= Fire Poles =

Novel by Roman Ivanchuk

Fire Poles (Ukrainian: “Вогненні стовпи”) usually translated to imply “Fire Poles” or “Fire Pillars” is a historical Ukrainian novel in four volumes written by Roman Ivanchuk. It was published by the Chronicle publishing house in 2006 and then later republished by Folio publishing house in Kharkiv in 2011 and 2019.

In the novel, Ivanchuk make an attempt to truthfully take readers on a journey of one of the toughest and most controversial times of the country’s past: the book is the first Ukrainian artwork on the history of the Ukrainian Insurgent Army”
This novel tells of a history of struggle and tragedy of a people, their loyalty and betrayal (Vohenenni Post). It tells of honor and dishonor and a tale of Roman’s native land and the elements that kept and upheld the spirit of the nation. The novel tells about Shinkaruk's family, about the participation of his children in the liberation contests of Ukraine. The events unfold on the territory of the Carpathian Mountains. Along with fictional characters, real historical figures appear.

Information shown:
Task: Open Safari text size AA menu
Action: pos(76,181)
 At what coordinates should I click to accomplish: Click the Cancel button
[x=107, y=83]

Your objective:
Copy word for word the part of the Fire Poles text starting at "This novel tells" and ending at "historical figures appear.".

Answer to this task:
This novel tells of a history of struggle and tragedy of a people, their loyalty and betrayal (Vohenenni Post). It tells of honor and dishonor and a tale of Roman’s native land and the elements that kept and upheld the spirit of the nation. The novel tells about Shinkaruk's family, about the participation of his children in the liberation contests of Ukraine. The events unfold on the territory of the Carpathian Mountains. Along with fictional characters, real historical figures appear.